La fascinante historia de cómo descubrimos que las abejas perciben el tiempo

Las abejas son pequeños bichos super interesantes. Lo mismo te hacen unas colmenas en espiral sin que nadie sepa por qué empiezan a hacer miel azul porque han encontrado una fábrica de M & Ms cerca.

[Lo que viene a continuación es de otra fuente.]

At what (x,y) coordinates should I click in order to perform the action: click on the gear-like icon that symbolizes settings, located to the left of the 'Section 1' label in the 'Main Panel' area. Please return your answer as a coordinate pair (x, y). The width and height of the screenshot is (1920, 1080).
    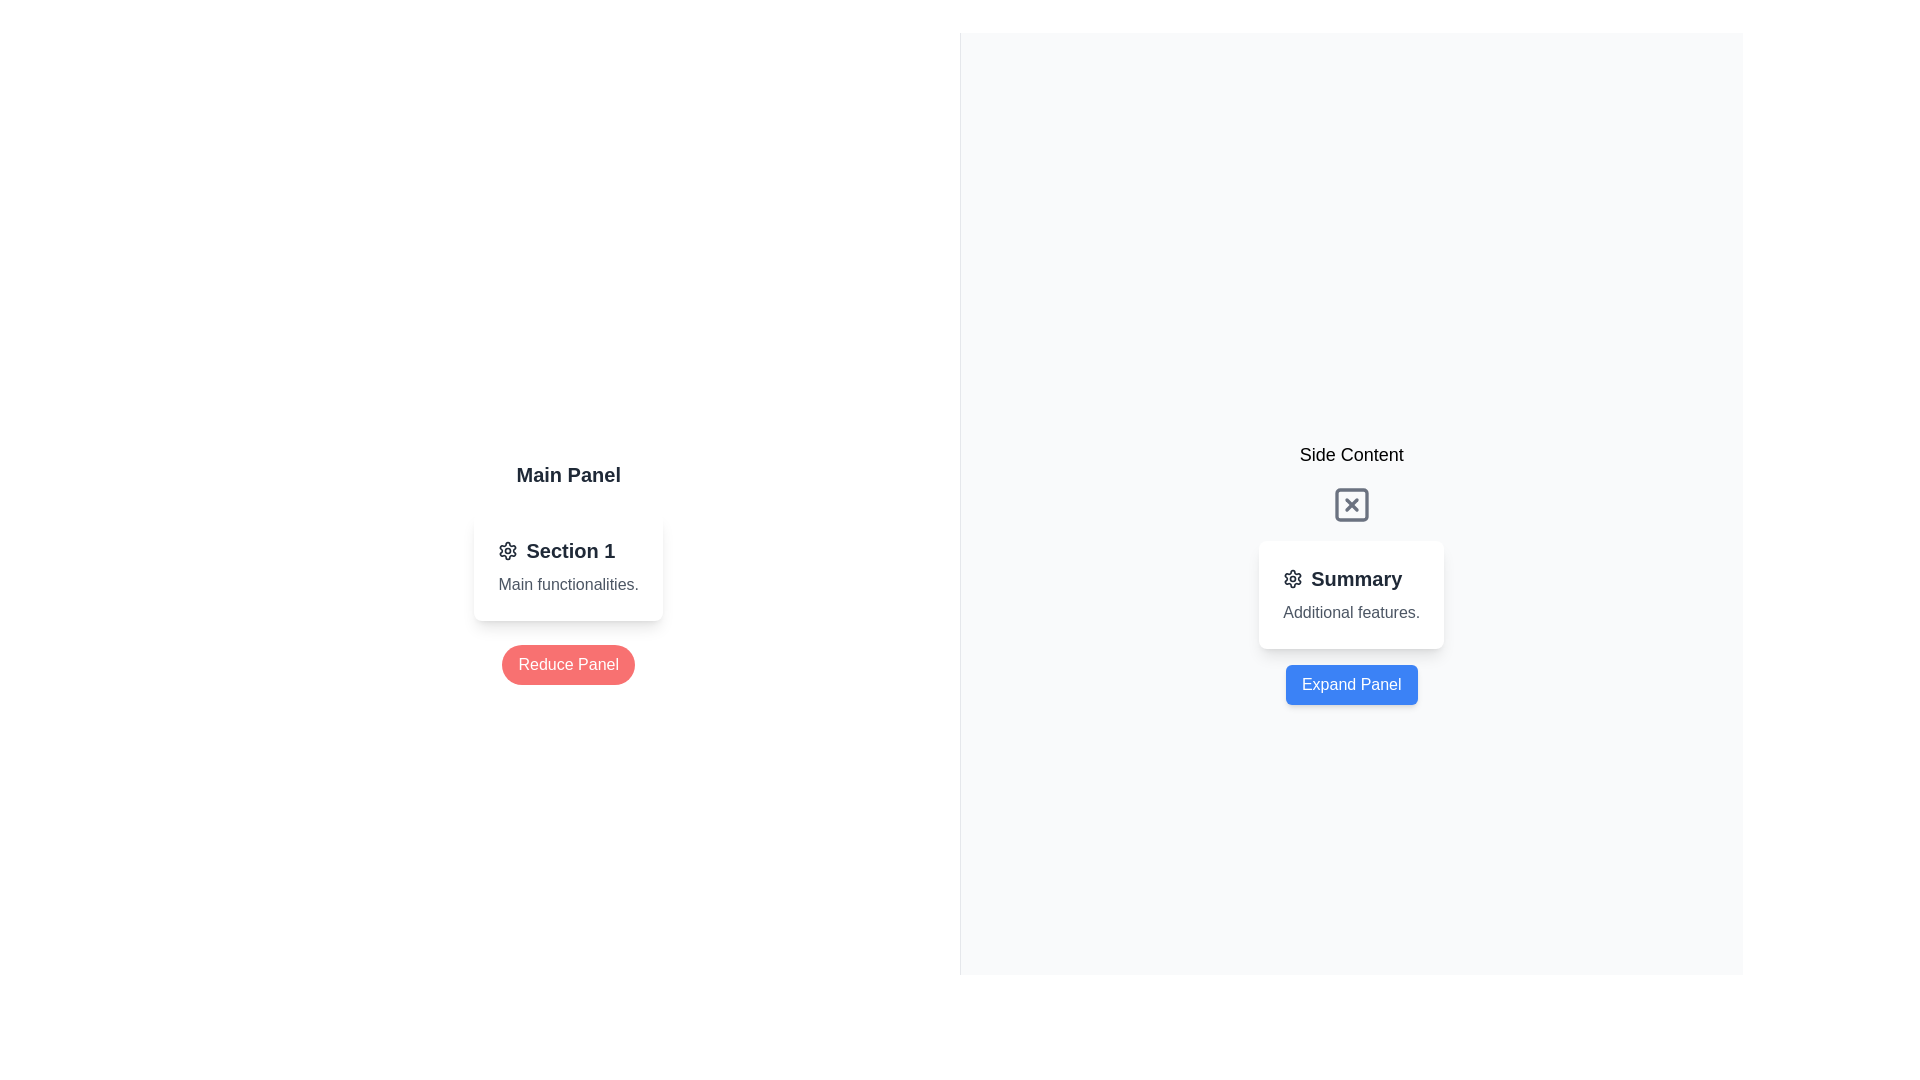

No solo eso, sino las abejas son capaces de percibir el tiempoY si esto en sí mismo no es fascinante, la historia de cómo se descubrió lo es aún más. Para saberlo, tenemos que remontarnos a un estudio publicado en 1929.

Hora de comer


Todo comienza en 1929, cuando Ingebord Beling, un etólogo alemán, publicó un artículo muy conocido y citado «Über das Zeitgedächtnis der Bienen«, traducido como «Sobre la memoria temporal de las abejas». Beling entrenó y marcó una serie de abejas forrajeras (son las que recolectan polen y néctar) volar todos los días a un cuenco de agua azucarada.

Beling llenó el cuenco de azúcar entre las 16:00 y las 18:00. El resto del tiempo el cuenco estuvo vacío. Bueno, Beling descubrió que las abejas solo visitaban el cuenco cuando estaba lleno, incluso si solo había agua sin azúcar. Este mismo experimento se repitió en la oscuridad. (para despejar dudas sobre si las abejas midieron la angulación del sol, por ejemplo) y el resultado fue el mismo.

Menos contaminación, más flores, más miel: cómo el confinamiento ha frenado el declive de las abejas

Podrían usar otro método, digamos medir el calor. Si entre las 4:00 p. M. Y las 6:00 p. M. Hace más calor o más frío, las abejas pueden usar esos datos para buscar el agua azucarada. Aquí es donde el estudio «Neue Untersuchungen über das Zeitgedächtnis der Bienen» (traducido como «Nuevos estudios sobre la memoria temporal de las abejas») de Oskar wahl, publicado en 1932.

Abejas

¿Qué hizo Whal? Recreó el experimento en una mina de sal subterránea controlando aspectos como la temperatura, la iluminación, la humedad, la ionización atmosférica e incluso la radiación ultravioleta. ¿Salir? Adivina qué: las abejas seguían viniendo a comer al mismo tiempo.

Las cosas se ponen interesantes, pero ¿y si siguen otro mecanismo? Llegamos así a 1960, cuando Maximilian renner publica los resultados del estudio «La contribución de la abeja al estudio del sentido del tiempo y la orientación astronómica».

¿Qué hizo Renner? Entrenó abejas en París alimentándolas todos los días entre las 20:15 y las 22:15. Luego se llevó estas mismas abejas a Nueva York en caja cerrada siempre iluminada y a temperatura constante (para evitar la influencia de factores externos). La idea era averiguar si las abejas podían regresar al mismo sitio después de un ciclo de 24 horas.

¿Salir? En lugar de volar al cuenco entre las 8:15 p. M. Y las 10:15 p. M., Las abejas lo hicieron a las 3:00 p. M. por una sencilla razón: tenían una especie de descompensación horaria. No apareció una sola abeja entre las 8:15 p.m. y las 10:15 p.m. El experimento se repitió en la dirección opuesta (de Nueva York a París) y el resultado fue el mismo. Es decir, las abejas tienen un regulador intrínseco al organismo independiente del entorno que les ayuda a percibir el tiempo.